# Форум на русском языке  > Основы информационной безопасности  > Microsoft Windows  >  Синхронизация времени в интернете

## Мяу

Здравствуйте, уважаемые эксперты! 
Недавно обратила внимание, что на компе не выполняется синхронизация времени в интернет (всегда пишет - ошибка выполнения синхронизации; пробовала с разных серверов времени, не помогает). Прочитала в справке, что синхронизации часов может препятствовать личный или сетевой брандмауэр. Я использую обычный брандмауэр Windows. В интернет выхожу через локальную сеть.
Может, вы знаете, что нужно изменить или наоборот, добавить, в настройки брандмауэра, чтобы синхронизация времени заработала? Или, может быть, с брандмауэром это вообще не связано? 
Буду благодарна за консультацию в этом вопросе.

----------

Надоело быть жертвой? Стань профи по информационной безопасности, получай самую свежую информацию об угрозах и средствах защиты от ведущего российского аналитического центра Anti-Malware.ru:

----------


## Rene-gad

@Мяу



> Недавно обратила внимание, что на компе не выполняется синхронизация времени в интернет (всегда пишет - ошибка выполнения синхронизации; пробовала с разных серверов времени, не помогает).


Вы имеете ввиду синхронизацию с time.*.gov? Скажите мне, у кого за пределами США она работает - и я Вас приглашу в ресторан .

----------


## Мяу

> @Мяу
> Вы имеете ввиду синхронизацию с time.*.gov?

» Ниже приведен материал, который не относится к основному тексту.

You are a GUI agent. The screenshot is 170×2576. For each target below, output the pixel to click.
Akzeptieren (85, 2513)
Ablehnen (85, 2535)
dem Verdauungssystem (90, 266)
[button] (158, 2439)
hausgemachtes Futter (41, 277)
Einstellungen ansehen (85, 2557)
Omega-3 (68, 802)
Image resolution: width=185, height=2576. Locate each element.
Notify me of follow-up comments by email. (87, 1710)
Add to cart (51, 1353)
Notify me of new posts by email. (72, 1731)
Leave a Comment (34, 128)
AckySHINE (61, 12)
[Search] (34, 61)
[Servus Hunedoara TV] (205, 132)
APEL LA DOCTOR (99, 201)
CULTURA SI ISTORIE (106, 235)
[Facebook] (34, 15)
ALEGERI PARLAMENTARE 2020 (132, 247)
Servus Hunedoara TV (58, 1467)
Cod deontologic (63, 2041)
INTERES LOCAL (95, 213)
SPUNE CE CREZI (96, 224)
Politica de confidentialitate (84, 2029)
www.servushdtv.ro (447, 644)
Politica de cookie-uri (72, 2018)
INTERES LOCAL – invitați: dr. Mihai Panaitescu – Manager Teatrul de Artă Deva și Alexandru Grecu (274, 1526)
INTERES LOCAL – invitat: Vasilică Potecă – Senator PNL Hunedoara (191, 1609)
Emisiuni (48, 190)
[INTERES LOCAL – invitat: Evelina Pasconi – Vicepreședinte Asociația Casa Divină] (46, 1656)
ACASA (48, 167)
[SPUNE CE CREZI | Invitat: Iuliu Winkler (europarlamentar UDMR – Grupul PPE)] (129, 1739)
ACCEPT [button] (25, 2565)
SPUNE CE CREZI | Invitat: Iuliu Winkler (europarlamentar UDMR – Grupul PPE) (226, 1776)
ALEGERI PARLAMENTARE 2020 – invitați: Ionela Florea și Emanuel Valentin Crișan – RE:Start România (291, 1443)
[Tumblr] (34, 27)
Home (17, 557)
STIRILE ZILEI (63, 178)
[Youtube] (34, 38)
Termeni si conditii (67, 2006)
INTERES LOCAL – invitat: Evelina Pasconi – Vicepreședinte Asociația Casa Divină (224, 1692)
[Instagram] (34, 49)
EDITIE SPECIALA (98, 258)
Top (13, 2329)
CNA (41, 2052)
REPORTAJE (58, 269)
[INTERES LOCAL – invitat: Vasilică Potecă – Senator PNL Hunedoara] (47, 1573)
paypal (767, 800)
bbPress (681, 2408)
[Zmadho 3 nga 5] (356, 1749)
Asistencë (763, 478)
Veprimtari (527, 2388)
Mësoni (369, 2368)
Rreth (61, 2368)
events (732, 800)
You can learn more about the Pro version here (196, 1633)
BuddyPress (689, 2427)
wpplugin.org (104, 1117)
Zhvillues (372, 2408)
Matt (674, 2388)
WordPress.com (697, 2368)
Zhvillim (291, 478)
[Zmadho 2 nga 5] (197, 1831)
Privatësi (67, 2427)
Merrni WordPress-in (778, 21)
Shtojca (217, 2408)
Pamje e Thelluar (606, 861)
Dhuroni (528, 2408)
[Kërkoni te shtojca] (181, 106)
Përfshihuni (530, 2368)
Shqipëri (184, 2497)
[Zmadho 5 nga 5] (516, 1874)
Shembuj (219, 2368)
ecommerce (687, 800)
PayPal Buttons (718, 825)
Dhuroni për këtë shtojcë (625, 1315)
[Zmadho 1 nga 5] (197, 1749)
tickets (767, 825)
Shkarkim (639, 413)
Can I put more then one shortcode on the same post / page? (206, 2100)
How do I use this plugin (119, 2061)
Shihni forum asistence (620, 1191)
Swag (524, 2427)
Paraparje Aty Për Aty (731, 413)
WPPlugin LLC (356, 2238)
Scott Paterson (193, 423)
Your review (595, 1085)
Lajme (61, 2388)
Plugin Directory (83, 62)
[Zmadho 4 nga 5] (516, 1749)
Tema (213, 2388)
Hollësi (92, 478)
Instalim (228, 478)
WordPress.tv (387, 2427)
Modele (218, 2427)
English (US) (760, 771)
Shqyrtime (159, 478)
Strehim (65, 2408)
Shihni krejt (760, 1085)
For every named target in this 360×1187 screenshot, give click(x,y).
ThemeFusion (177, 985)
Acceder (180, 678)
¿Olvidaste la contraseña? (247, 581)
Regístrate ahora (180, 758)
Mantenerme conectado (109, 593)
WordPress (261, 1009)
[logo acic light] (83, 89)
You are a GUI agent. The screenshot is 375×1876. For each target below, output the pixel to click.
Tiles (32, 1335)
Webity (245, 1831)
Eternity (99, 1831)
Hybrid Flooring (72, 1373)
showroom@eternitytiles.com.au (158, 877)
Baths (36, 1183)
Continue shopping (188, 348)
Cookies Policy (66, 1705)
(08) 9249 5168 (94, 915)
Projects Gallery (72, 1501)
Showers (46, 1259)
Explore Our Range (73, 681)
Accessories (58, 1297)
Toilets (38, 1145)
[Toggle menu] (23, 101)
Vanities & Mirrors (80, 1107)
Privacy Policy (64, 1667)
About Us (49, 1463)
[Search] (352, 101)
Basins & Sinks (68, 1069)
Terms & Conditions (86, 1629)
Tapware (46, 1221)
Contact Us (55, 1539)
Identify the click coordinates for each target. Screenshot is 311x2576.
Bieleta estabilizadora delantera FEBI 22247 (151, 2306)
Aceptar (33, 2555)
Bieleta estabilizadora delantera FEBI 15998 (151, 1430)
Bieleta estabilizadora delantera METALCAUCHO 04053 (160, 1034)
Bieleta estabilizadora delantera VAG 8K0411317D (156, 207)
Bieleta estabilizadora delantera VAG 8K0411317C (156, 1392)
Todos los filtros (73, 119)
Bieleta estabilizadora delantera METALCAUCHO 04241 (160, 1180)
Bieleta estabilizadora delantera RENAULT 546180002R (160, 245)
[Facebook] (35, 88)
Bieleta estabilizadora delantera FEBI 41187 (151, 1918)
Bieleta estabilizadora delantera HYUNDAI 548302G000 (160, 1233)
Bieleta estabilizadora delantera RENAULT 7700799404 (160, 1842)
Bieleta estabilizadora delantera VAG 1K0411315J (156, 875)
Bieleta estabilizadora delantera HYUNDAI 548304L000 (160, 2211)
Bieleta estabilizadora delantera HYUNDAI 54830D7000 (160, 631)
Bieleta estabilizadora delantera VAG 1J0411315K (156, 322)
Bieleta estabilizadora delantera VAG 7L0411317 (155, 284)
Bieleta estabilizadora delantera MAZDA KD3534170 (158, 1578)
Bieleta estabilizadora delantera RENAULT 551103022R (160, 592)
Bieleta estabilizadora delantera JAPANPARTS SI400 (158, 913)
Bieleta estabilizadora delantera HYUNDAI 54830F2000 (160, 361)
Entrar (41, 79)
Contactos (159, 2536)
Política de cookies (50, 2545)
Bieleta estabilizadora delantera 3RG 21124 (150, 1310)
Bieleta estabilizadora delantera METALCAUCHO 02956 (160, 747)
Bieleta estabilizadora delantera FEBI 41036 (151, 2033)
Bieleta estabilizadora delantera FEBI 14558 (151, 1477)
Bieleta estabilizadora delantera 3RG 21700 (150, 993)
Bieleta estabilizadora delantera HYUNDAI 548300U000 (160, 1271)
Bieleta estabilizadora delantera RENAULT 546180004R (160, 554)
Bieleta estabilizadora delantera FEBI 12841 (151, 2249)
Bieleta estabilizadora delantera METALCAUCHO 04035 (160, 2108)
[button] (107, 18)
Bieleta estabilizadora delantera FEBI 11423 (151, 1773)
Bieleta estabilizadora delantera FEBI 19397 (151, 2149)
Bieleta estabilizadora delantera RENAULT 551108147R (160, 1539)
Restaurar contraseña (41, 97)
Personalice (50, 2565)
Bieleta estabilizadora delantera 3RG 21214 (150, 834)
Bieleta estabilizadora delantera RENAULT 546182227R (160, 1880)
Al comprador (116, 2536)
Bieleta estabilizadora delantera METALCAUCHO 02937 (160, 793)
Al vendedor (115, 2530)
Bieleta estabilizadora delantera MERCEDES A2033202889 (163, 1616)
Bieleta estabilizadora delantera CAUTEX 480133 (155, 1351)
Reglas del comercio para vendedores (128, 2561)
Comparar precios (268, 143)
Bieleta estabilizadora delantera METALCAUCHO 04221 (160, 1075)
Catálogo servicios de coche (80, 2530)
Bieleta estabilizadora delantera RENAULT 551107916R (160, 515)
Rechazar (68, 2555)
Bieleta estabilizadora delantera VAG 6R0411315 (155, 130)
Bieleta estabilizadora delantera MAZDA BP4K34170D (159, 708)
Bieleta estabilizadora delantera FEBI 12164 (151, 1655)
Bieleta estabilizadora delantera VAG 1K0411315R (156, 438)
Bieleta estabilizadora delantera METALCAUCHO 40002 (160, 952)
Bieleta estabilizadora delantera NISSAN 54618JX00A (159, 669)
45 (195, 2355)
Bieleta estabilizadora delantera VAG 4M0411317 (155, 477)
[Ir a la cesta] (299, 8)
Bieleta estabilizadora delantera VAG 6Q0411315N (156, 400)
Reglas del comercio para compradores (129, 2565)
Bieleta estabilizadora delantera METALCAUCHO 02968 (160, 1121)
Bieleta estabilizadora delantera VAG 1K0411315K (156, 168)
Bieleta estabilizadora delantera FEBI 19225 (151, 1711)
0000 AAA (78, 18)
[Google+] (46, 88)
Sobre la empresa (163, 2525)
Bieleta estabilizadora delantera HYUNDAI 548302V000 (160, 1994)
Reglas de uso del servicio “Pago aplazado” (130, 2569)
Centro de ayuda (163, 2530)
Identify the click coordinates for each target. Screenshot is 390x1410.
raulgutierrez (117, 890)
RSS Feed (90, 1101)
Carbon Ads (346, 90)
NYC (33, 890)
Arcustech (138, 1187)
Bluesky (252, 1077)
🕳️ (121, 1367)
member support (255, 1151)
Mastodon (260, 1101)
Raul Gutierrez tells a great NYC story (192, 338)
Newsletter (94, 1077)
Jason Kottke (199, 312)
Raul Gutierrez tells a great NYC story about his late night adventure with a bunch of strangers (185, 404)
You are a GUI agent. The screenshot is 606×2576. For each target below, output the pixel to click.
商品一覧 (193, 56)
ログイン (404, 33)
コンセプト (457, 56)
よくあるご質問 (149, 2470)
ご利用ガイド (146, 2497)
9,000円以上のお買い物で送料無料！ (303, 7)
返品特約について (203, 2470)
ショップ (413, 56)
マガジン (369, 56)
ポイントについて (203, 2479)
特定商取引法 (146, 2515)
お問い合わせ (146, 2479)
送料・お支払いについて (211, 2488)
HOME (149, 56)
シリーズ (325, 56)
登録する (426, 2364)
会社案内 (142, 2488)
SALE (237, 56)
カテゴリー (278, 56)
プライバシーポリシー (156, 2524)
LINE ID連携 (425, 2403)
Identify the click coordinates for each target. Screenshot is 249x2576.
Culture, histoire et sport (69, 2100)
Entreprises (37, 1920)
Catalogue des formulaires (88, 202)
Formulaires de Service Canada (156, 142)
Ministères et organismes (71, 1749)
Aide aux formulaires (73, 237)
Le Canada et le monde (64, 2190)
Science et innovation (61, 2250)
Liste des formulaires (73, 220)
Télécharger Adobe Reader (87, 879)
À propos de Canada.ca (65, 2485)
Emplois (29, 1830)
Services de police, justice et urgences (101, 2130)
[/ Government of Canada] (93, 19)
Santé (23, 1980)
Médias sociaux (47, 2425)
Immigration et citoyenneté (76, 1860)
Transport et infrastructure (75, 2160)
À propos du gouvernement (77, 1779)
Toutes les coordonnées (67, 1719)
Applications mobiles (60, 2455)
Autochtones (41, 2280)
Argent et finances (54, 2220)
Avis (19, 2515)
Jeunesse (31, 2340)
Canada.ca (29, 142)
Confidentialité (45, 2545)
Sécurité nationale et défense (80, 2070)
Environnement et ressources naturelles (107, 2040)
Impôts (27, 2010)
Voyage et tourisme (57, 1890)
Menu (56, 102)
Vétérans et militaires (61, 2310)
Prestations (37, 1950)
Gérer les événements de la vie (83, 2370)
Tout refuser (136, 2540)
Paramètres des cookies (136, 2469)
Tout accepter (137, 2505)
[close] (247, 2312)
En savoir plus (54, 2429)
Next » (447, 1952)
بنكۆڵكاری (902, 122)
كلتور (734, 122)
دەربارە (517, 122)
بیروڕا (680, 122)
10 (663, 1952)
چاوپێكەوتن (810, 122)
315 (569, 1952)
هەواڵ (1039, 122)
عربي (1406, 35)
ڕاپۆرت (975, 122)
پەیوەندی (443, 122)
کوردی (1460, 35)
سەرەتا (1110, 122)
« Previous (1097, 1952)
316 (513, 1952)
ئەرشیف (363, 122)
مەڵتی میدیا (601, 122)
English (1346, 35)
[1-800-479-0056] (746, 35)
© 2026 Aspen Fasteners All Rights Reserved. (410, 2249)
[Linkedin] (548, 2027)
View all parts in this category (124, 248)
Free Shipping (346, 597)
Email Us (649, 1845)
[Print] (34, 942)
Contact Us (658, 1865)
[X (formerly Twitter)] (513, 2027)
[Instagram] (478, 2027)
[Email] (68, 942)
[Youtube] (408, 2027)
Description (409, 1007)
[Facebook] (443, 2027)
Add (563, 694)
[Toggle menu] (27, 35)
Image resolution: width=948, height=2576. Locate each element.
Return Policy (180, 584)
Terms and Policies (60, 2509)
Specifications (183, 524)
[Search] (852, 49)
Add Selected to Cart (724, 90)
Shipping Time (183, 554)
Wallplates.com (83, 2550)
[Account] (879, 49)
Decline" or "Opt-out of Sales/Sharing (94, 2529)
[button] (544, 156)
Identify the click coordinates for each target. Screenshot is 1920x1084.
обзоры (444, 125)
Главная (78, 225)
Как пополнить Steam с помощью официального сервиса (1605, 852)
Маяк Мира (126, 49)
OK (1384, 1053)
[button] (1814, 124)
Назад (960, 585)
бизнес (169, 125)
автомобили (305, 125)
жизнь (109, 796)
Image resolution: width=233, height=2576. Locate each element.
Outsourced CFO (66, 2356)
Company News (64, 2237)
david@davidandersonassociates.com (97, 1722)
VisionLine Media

Скажите мне, у кого за пределами США она работает - и я Вас приглашу в ресторан .


Когда я пользовалась модемом - синхронизация времени с этим сервером работала!  Правда, это было давно  
Сейчас не работает ни с одним сервером - с time.windows тоже не хочет

----------


## aintrust

> Вы имеете ввиду синхронизацию с time.*.gov? Скажите мне, у кого за пределами США она работает - и я Вас приглашу в ресторан .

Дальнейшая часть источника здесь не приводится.